**Records supplied:**
──────

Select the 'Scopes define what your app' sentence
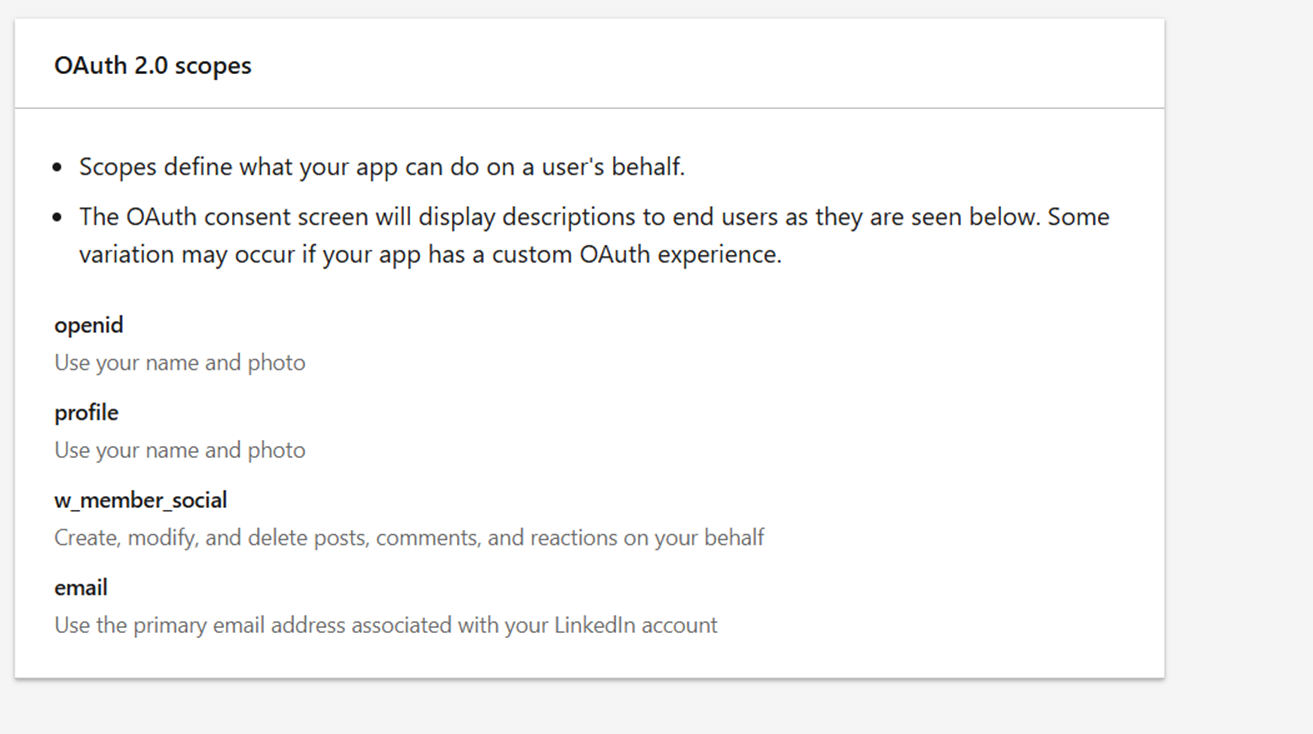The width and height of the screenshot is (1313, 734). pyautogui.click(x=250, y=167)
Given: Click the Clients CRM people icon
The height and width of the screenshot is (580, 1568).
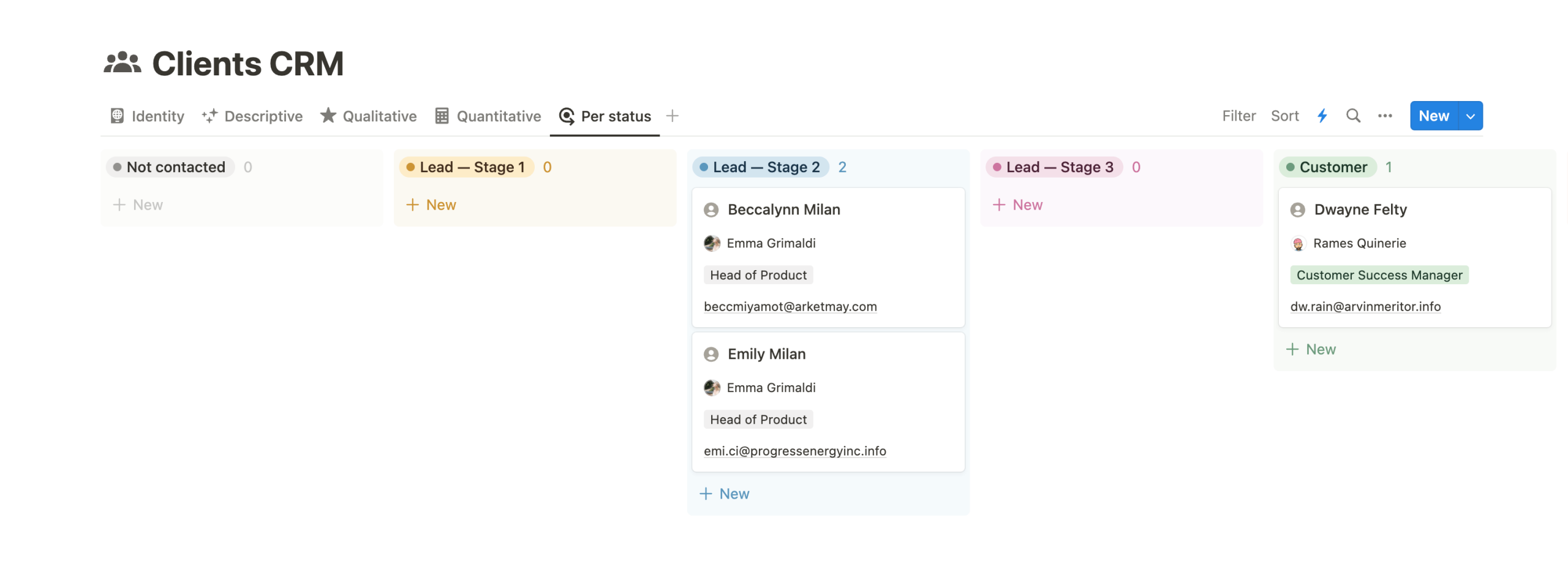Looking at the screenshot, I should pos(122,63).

──────

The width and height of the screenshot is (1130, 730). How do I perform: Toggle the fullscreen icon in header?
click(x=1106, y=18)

──────

**Problem statement:** From the data above, return only the lines starting at the line that holds "Select the 'Scopes" and ending at the line that holds "Given: Click the Clients CRM people icon", word for word and without pictures.

**Solution below:**
Select the 'Scopes define what your app' sentence
The width and height of the screenshot is (1313, 734). pyautogui.click(x=250, y=167)
Given: Click the Clients CRM people icon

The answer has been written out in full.